The manager lowered her eyes and put her hand on my arm. “You don’t know?”

“I guess not,” I thought, and the lump in my throat quickly became a pit in my stomach.

“She’s had a really hard year,” she said softly. “Both her parents just died. She was living with and caring for them. She lived with them her whole life.”

My breakfast didn’t taste very good that morning.

A few days later, I returned and spent a little more time than usual at the counter. I asked some casual questions and for the first time ever, I saw her.

I really saw her.

The once grumpy, grouchy and unfriendly clerk was gone. In her place stood a daughter of God who’d been tested and challenged in ways she’d never imagined.

Cheri Lynn Romick and her parents moved into the house she still calls home more than 30 years ago. She never married, did not have children and made caring for her parents her top priority. They had a lawn and garden business that kept them side-by-side and as tight as family can be. When her mother, Lucy Romick, began struggling with health problems in 2010, they closed the business and turned their attention even more to what matters most.

On Saturday, Jan. 29, 2011, her mother fell and fractured her pelvis. Three days later, Cheri and her father put Lucy to bed. When they checked on her the next morning, she was gone.

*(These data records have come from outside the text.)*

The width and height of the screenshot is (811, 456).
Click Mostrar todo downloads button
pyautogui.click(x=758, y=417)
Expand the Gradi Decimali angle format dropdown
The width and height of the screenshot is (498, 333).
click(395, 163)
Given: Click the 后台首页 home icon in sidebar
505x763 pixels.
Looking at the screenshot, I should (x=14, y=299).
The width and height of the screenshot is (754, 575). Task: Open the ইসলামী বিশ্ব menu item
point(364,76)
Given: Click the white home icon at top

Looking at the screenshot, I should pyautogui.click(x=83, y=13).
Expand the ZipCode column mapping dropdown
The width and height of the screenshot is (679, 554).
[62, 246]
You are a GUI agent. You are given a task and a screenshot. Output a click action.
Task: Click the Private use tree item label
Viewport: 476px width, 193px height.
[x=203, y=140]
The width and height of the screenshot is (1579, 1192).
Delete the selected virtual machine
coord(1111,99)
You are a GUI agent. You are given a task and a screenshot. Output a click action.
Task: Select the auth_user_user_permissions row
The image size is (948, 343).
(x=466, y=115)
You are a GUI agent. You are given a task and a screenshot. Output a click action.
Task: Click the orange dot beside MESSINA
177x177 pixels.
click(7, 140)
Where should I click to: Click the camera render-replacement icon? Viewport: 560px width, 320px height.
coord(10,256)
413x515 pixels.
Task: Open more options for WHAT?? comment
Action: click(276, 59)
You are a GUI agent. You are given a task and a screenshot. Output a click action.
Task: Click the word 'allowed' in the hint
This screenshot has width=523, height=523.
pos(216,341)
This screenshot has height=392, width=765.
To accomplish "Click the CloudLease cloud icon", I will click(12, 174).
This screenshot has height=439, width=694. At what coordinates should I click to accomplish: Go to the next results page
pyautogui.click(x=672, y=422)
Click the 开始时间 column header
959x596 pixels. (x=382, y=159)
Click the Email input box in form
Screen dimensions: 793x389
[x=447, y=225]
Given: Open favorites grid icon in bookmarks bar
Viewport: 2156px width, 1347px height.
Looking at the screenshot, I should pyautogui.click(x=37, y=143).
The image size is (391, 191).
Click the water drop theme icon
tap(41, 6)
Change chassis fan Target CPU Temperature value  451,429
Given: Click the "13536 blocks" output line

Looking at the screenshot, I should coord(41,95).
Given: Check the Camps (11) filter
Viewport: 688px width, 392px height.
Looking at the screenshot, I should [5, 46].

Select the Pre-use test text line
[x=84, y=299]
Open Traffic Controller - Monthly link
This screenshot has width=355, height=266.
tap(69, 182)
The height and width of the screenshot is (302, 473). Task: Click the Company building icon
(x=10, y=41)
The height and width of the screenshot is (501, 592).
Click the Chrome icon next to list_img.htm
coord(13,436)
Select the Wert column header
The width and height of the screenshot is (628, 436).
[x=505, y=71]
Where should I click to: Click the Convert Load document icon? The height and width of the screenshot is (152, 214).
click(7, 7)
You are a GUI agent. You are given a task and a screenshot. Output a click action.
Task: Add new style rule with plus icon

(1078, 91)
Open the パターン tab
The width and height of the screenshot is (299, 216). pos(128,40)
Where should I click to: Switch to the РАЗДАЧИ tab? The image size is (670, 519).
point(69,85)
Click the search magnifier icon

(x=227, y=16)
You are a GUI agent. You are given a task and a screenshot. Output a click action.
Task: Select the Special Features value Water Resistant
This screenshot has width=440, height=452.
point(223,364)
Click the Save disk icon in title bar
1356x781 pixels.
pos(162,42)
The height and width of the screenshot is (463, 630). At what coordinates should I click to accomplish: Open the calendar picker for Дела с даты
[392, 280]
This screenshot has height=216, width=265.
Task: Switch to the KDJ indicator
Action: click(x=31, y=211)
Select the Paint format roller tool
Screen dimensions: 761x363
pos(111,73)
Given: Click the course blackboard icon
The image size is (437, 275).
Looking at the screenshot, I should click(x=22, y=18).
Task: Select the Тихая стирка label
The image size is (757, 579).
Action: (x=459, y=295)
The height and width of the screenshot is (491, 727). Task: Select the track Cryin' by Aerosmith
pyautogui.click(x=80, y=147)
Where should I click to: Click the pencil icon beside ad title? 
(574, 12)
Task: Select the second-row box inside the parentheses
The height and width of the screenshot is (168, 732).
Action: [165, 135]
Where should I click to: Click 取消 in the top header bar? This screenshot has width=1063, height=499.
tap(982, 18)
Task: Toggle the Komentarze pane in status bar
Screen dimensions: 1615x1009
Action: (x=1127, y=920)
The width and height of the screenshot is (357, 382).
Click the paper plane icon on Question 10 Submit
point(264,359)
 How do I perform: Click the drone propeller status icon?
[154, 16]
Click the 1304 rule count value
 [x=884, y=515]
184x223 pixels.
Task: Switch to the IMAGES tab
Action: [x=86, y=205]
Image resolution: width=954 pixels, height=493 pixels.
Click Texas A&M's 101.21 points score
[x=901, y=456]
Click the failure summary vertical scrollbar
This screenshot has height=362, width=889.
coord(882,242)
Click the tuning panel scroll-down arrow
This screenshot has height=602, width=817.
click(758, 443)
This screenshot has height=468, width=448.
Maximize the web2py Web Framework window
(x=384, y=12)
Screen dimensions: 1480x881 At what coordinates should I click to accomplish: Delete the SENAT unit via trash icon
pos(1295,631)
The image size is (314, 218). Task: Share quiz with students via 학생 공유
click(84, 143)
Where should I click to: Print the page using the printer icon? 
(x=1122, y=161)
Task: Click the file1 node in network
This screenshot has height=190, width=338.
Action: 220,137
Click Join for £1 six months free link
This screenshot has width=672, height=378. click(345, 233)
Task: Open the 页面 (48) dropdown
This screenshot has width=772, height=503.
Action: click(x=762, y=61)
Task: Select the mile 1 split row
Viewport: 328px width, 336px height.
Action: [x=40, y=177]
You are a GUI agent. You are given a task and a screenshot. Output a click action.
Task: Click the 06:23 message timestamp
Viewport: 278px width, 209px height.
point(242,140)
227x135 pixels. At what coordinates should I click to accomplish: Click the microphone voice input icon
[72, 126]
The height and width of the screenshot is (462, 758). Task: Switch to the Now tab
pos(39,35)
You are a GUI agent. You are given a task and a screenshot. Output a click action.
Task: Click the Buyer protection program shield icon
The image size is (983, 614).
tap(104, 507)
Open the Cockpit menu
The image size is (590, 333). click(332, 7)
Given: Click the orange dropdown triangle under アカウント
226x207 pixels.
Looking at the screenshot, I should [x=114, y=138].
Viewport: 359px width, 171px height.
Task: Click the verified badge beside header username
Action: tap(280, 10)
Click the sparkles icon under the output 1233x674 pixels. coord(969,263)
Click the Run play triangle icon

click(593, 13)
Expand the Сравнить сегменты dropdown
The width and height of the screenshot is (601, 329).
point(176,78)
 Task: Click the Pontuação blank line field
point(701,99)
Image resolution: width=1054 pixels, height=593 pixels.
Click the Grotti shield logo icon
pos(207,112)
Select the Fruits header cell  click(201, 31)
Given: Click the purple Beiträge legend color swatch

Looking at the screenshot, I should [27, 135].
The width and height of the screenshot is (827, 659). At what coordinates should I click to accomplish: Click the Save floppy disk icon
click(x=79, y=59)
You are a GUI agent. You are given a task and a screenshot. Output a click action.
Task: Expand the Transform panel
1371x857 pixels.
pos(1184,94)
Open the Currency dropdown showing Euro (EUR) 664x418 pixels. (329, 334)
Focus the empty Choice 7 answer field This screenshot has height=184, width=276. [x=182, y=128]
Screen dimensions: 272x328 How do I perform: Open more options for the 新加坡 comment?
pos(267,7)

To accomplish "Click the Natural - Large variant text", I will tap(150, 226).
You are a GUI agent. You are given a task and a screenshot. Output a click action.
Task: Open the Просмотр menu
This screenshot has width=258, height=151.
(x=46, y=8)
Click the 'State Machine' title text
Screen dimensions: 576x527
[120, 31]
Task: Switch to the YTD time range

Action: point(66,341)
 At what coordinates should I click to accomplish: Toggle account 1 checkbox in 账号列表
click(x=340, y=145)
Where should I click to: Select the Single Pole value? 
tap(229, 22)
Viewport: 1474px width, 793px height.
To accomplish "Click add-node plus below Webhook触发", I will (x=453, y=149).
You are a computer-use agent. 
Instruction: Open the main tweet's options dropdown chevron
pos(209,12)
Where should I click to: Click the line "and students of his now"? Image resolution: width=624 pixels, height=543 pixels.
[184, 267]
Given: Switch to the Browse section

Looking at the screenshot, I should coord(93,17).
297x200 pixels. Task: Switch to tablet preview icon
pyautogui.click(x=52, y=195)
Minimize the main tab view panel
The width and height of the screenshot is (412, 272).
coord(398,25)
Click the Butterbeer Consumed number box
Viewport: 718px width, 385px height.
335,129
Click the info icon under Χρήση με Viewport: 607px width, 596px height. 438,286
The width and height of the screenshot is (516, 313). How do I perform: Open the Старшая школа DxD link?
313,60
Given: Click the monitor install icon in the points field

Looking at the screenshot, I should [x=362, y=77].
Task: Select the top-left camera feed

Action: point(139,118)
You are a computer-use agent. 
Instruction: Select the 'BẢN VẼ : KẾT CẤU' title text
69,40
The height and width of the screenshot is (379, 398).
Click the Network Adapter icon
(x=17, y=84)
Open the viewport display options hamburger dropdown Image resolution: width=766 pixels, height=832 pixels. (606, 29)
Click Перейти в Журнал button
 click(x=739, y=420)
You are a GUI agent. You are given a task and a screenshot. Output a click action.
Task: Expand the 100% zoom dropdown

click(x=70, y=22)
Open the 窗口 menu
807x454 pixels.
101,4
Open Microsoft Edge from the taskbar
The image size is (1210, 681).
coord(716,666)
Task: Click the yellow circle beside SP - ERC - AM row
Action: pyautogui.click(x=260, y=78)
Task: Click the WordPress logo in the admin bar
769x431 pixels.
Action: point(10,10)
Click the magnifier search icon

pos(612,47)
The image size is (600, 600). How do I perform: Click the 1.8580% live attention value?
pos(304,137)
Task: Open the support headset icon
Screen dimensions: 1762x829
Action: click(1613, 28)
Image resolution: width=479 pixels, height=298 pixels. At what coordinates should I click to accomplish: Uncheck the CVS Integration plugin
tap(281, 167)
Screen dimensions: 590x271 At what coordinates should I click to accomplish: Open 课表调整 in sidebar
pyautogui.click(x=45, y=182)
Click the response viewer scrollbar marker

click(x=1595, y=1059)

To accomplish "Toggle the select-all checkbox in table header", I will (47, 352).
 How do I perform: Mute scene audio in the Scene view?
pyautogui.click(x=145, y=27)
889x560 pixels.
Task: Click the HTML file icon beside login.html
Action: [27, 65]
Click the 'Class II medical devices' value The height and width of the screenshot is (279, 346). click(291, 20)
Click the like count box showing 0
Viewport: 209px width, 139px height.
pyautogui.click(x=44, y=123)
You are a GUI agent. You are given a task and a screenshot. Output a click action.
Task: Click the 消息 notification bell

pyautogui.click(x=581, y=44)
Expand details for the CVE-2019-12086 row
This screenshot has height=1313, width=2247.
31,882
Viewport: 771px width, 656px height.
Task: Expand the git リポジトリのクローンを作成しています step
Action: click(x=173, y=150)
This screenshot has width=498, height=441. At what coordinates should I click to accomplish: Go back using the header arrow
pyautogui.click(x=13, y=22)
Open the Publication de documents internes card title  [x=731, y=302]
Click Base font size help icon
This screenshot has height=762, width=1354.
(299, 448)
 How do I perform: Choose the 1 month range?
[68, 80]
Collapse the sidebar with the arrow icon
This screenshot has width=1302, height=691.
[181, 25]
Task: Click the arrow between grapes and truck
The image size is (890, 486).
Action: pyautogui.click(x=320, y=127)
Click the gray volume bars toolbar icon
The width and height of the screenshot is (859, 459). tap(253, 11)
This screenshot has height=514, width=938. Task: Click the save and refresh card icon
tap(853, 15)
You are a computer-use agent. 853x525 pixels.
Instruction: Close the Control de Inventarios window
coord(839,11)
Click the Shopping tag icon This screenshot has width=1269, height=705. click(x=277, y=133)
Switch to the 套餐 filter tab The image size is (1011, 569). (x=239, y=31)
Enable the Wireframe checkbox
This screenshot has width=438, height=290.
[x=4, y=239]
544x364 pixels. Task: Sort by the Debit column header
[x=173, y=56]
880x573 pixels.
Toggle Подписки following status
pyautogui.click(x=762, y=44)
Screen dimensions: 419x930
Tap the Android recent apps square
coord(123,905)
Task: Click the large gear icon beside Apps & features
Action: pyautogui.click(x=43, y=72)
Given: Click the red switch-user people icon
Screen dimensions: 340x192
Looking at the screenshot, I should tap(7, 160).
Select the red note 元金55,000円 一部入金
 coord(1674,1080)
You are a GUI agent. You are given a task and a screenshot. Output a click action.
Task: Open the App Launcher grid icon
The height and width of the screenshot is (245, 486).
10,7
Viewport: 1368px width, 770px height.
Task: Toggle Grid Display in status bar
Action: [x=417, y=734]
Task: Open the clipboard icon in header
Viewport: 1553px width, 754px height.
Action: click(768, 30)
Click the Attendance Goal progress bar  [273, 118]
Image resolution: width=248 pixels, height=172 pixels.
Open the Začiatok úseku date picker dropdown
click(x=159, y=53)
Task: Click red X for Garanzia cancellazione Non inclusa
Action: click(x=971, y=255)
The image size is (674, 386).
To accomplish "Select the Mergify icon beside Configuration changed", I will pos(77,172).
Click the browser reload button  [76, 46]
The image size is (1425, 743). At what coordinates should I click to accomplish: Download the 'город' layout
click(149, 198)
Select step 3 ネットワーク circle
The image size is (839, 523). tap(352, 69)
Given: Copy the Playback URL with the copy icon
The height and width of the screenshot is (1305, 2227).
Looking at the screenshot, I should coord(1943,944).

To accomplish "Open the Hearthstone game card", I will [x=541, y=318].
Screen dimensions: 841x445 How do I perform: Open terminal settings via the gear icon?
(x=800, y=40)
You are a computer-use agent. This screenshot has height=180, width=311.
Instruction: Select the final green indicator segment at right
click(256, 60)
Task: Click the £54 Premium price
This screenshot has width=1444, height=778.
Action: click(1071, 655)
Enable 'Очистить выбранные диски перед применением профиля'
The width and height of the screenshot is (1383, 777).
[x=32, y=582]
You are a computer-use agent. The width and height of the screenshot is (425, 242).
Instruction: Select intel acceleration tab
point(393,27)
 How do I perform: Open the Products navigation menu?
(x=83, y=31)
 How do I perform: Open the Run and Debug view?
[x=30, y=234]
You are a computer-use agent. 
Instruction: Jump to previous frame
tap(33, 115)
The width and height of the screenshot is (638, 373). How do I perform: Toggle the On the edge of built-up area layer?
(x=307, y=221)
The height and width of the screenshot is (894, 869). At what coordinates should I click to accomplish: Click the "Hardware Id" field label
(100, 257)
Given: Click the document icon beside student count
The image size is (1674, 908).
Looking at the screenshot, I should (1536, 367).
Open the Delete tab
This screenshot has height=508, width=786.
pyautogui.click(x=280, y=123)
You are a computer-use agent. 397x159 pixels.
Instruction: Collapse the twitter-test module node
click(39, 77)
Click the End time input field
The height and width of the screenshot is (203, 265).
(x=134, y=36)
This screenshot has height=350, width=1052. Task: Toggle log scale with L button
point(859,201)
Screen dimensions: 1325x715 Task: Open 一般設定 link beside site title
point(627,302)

I asked Cheri, now a good friend and one of the kindest people I know, what she remembers about that moment. “To this day I can see my daddy standing in their bedroom asking me, ‘What are we gonna do without her?’ ”

Yes, while I was worrying about why she didn’t think my jokes were funny, she was worrying about life without her mother.

Five months later, her father, Harry, had a stroke and was transported by medical helicopter for emergency surgery. He never saw his home again; he died in November.

In nine months, the woman I judged as unfriendly, grumpy and grouchy buried the two people she loved most in this world and was left alone in the house that raised her.

Today, Romick savors every moment. “Jason, I’ve learned that life is too short to worry about stupid things. You just never know when your last day will come.”

I love my trips to the local Handy Mart more than ever. No, it’s not the only convenience store in town, but it’s the one where I am reminded that the person behind the counter, or on the street, or on the other end of the phone doesn’t need to be analyzed or judged. They need to be seen.

Why?

Because there’s just something about them.